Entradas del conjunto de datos
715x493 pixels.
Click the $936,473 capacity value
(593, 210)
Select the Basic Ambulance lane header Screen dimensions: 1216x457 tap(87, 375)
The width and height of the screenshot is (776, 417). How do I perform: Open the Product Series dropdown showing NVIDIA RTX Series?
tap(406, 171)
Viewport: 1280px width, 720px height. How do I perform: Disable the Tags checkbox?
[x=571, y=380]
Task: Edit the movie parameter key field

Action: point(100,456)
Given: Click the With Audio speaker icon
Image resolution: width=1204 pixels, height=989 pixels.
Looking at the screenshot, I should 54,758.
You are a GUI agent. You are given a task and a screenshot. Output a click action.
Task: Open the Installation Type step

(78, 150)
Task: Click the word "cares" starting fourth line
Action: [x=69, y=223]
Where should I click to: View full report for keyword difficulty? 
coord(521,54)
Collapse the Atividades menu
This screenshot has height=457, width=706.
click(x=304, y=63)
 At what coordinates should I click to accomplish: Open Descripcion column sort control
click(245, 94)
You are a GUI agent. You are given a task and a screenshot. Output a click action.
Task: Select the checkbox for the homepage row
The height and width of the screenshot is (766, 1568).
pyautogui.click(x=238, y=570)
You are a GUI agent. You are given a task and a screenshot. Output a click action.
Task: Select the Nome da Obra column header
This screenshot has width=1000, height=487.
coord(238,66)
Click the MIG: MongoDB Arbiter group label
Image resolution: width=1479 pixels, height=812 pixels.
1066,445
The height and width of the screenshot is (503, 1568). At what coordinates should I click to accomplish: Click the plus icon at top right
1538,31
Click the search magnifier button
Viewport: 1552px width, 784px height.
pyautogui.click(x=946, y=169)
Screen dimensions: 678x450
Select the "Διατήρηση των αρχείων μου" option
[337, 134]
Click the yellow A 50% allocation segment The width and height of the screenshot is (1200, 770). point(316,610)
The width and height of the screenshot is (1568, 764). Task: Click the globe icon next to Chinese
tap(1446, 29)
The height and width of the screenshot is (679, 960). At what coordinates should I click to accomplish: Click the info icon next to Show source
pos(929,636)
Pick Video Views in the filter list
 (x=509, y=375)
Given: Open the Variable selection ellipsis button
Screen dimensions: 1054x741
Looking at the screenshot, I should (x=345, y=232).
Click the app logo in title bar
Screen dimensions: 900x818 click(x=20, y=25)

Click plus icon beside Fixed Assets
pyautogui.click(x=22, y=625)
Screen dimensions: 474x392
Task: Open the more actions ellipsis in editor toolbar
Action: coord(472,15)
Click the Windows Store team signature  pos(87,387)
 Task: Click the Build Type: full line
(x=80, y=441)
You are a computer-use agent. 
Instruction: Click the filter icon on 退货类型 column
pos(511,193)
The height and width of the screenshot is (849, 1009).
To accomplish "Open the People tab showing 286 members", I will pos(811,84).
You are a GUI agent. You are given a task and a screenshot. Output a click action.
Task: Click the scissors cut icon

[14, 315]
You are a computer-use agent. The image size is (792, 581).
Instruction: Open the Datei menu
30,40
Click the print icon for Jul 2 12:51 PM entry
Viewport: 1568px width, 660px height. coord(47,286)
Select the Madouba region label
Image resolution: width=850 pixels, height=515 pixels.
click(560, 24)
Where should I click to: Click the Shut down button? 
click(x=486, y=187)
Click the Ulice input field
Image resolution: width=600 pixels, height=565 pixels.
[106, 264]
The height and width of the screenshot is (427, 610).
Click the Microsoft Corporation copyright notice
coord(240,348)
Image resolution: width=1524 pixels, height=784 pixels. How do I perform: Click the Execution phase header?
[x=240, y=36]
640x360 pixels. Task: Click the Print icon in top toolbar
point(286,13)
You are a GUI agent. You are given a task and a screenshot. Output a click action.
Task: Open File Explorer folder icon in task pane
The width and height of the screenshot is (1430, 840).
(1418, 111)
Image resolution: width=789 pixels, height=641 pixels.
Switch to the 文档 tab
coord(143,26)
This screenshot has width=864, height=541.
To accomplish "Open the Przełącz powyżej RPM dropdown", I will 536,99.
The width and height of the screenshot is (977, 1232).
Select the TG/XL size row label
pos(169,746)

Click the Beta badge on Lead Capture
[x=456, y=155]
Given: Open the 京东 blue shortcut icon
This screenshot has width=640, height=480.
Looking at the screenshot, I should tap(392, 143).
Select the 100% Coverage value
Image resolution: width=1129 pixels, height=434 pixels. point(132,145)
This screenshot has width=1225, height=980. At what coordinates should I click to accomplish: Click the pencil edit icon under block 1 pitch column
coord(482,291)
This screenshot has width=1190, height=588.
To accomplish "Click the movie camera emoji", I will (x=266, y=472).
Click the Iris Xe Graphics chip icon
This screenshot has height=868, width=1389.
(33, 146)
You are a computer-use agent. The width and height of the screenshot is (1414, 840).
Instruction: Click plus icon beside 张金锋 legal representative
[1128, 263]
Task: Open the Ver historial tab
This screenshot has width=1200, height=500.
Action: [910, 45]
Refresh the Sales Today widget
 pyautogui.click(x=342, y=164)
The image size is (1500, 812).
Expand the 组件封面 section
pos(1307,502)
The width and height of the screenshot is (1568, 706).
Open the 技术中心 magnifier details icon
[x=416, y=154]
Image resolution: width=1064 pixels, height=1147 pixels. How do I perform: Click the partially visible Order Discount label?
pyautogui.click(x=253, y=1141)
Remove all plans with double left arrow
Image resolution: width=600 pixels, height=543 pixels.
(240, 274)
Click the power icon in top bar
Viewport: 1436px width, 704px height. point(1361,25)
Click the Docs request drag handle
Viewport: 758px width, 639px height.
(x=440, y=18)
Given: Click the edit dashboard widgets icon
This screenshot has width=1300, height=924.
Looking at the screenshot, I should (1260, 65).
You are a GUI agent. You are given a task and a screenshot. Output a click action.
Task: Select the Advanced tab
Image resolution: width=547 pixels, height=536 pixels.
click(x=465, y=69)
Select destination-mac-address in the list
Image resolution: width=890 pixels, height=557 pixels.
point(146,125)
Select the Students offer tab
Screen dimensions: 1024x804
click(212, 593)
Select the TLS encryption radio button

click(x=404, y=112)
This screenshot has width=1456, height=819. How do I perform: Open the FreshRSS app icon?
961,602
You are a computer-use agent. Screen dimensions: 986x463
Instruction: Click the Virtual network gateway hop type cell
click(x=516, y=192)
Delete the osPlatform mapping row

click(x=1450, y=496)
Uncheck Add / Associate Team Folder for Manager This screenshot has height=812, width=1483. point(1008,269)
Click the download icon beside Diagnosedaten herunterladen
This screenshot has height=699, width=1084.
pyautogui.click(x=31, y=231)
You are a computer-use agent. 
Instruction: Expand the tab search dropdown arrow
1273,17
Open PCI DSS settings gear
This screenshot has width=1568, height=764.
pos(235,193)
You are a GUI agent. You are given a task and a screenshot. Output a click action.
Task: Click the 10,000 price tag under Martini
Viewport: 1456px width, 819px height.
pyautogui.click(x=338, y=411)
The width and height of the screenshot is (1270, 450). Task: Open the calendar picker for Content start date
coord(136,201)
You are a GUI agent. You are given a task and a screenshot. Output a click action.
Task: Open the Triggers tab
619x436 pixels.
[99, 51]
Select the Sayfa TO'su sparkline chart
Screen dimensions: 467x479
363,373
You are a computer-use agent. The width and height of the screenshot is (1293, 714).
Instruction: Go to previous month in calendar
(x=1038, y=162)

- INSTRUCCIONES DE LA TAREA
Renombra "GUI agent" como "UI agent" en todos los datos y reproduce las líneas sin ningún otro cambio.

- SOLUCIÓN DE LA TAREA
715x493 pixels.
Click the $936,473 capacity value
(593, 210)
Select the Basic Ambulance lane header Screen dimensions: 1216x457 tap(87, 375)
The width and height of the screenshot is (776, 417). How do I perform: Open the Product Series dropdown showing NVIDIA RTX Series?
tap(406, 171)
Viewport: 1280px width, 720px height. How do I perform: Disable the Tags checkbox?
[x=571, y=380]
Task: Edit the movie parameter key field

Action: point(100,456)
Given: Click the With Audio speaker icon
Image resolution: width=1204 pixels, height=989 pixels.
Looking at the screenshot, I should 54,758.
You are a UI agent. You are given a task and a screenshot. Output a click action.
Task: Open the Installation Type step

(78, 150)
Task: Click the word "cares" starting fourth line
Action: [x=69, y=223]
Where should I click to: View full report for keyword difficulty? 
coord(521,54)
Collapse the Atividades menu
This screenshot has height=457, width=706.
click(x=304, y=63)
 At what coordinates should I click to accomplish: Open Descripcion column sort control
click(245, 94)
You are a UI agent. You are given a task and a screenshot. Output a click action.
Task: Select the checkbox for the homepage row
The height and width of the screenshot is (766, 1568).
pyautogui.click(x=238, y=570)
You are a UI agent. You are given a task and a screenshot. Output a click action.
Task: Select the Nome da Obra column header
This screenshot has width=1000, height=487.
coord(238,66)
Click the MIG: MongoDB Arbiter group label
Image resolution: width=1479 pixels, height=812 pixels.
1066,445
The height and width of the screenshot is (503, 1568). At what coordinates should I click to accomplish: Click the plus icon at top right
1538,31
Click the search magnifier button
Viewport: 1552px width, 784px height.
pyautogui.click(x=946, y=169)
Screen dimensions: 678x450
Select the "Διατήρηση των αρχείων μου" option
[337, 134]
Click the yellow A 50% allocation segment The width and height of the screenshot is (1200, 770). point(316,610)
The width and height of the screenshot is (1568, 764). Task: Click the globe icon next to Chinese
tap(1446, 29)
The height and width of the screenshot is (679, 960). At what coordinates should I click to accomplish: Click the info icon next to Show source
pos(929,636)
Pick Video Views in the filter list
 (x=509, y=375)
Given: Open the Variable selection ellipsis button
Screen dimensions: 1054x741
Looking at the screenshot, I should (x=345, y=232).
Click the app logo in title bar
Screen dimensions: 900x818 click(x=20, y=25)

Click plus icon beside Fixed Assets
pyautogui.click(x=22, y=625)
Screen dimensions: 474x392
Task: Open the more actions ellipsis in editor toolbar
Action: coord(472,15)
Click the Windows Store team signature  pos(87,387)
 Task: Click the Build Type: full line
(x=80, y=441)
You are a computer-use agent. 
Instruction: Click the filter icon on 退货类型 column
pos(511,193)
The height and width of the screenshot is (849, 1009).
To accomplish "Open the People tab showing 286 members", I will pos(811,84).
You are a UI agent. You are given a task and a screenshot. Output a click action.
Task: Click the scissors cut icon

[14, 315]
You are a computer-use agent. The image size is (792, 581).
Instruction: Open the Datei menu
30,40
Click the print icon for Jul 2 12:51 PM entry
Viewport: 1568px width, 660px height. coord(47,286)
Select the Madouba region label
Image resolution: width=850 pixels, height=515 pixels.
click(560, 24)
Where should I click to: Click the Shut down button? 
click(x=486, y=187)
Click the Ulice input field
Image resolution: width=600 pixels, height=565 pixels.
[106, 264]
The height and width of the screenshot is (427, 610).
Click the Microsoft Corporation copyright notice
coord(240,348)
Image resolution: width=1524 pixels, height=784 pixels. How do I perform: Click the Execution phase header?
[x=240, y=36]
640x360 pixels. Task: Click the Print icon in top toolbar
point(286,13)
You are a UI agent. You are given a task and a screenshot. Output a click action.
Task: Open File Explorer folder icon in task pane
The width and height of the screenshot is (1430, 840).
(1418, 111)
Image resolution: width=789 pixels, height=641 pixels.
Switch to the 文档 tab
coord(143,26)
This screenshot has width=864, height=541.
To accomplish "Open the Przełącz powyżej RPM dropdown", I will 536,99.
The width and height of the screenshot is (977, 1232).
Select the TG/XL size row label
pos(169,746)

Click the Beta badge on Lead Capture
[x=456, y=155]
Given: Open the 京东 blue shortcut icon
This screenshot has width=640, height=480.
Looking at the screenshot, I should tap(392, 143).
Select the 100% Coverage value
Image resolution: width=1129 pixels, height=434 pixels. point(132,145)
This screenshot has width=1225, height=980. At what coordinates should I click to accomplish: Click the pencil edit icon under block 1 pitch column
coord(482,291)
This screenshot has width=1190, height=588.
To accomplish "Click the movie camera emoji", I will (x=266, y=472).
Click the Iris Xe Graphics chip icon
This screenshot has height=868, width=1389.
(33, 146)
You are a computer-use agent. The width and height of the screenshot is (1414, 840).
Instruction: Click plus icon beside 张金锋 legal representative
[1128, 263]
Task: Open the Ver historial tab
This screenshot has width=1200, height=500.
Action: [910, 45]
Refresh the Sales Today widget
 pyautogui.click(x=342, y=164)
The image size is (1500, 812).
Expand the 组件封面 section
pos(1307,502)
The width and height of the screenshot is (1568, 706).
Open the 技术中心 magnifier details icon
[x=416, y=154]
Image resolution: width=1064 pixels, height=1147 pixels. How do I perform: Click the partially visible Order Discount label?
pyautogui.click(x=253, y=1141)
Remove all plans with double left arrow
Image resolution: width=600 pixels, height=543 pixels.
(240, 274)
Click the power icon in top bar
Viewport: 1436px width, 704px height. point(1361,25)
Click the Docs request drag handle
Viewport: 758px width, 639px height.
(x=440, y=18)
Given: Click the edit dashboard widgets icon
This screenshot has width=1300, height=924.
Looking at the screenshot, I should (1260, 65).
You are a UI agent. You are given a task and a screenshot. Output a click action.
Task: Select the Advanced tab
Image resolution: width=547 pixels, height=536 pixels.
click(x=465, y=69)
Select destination-mac-address in the list
Image resolution: width=890 pixels, height=557 pixels.
point(146,125)
Select the Students offer tab
Screen dimensions: 1024x804
click(212, 593)
Select the TLS encryption radio button

click(x=404, y=112)
This screenshot has width=1456, height=819. How do I perform: Open the FreshRSS app icon?
961,602
You are a computer-use agent. Screen dimensions: 986x463
Instruction: Click the Virtual network gateway hop type cell
click(x=516, y=192)
Delete the osPlatform mapping row

click(x=1450, y=496)
Uncheck Add / Associate Team Folder for Manager This screenshot has height=812, width=1483. point(1008,269)
Click the download icon beside Diagnosedaten herunterladen
This screenshot has height=699, width=1084.
pyautogui.click(x=31, y=231)
You are a computer-use agent. 
Instruction: Expand the tab search dropdown arrow
1273,17
Open PCI DSS settings gear
This screenshot has width=1568, height=764.
pos(235,193)
You are a UI agent. You are given a task and a screenshot. Output a click action.
Task: Click the 10,000 price tag under Martini
Viewport: 1456px width, 819px height.
pyautogui.click(x=338, y=411)
The width and height of the screenshot is (1270, 450). Task: Open the calendar picker for Content start date
coord(136,201)
You are a UI agent. You are given a task and a screenshot. Output a click action.
Task: Open the Triggers tab
619x436 pixels.
[99, 51]
Select the Sayfa TO'su sparkline chart
Screen dimensions: 467x479
363,373
You are a computer-use agent. The width and height of the screenshot is (1293, 714).
Instruction: Go to previous month in calendar
(x=1038, y=162)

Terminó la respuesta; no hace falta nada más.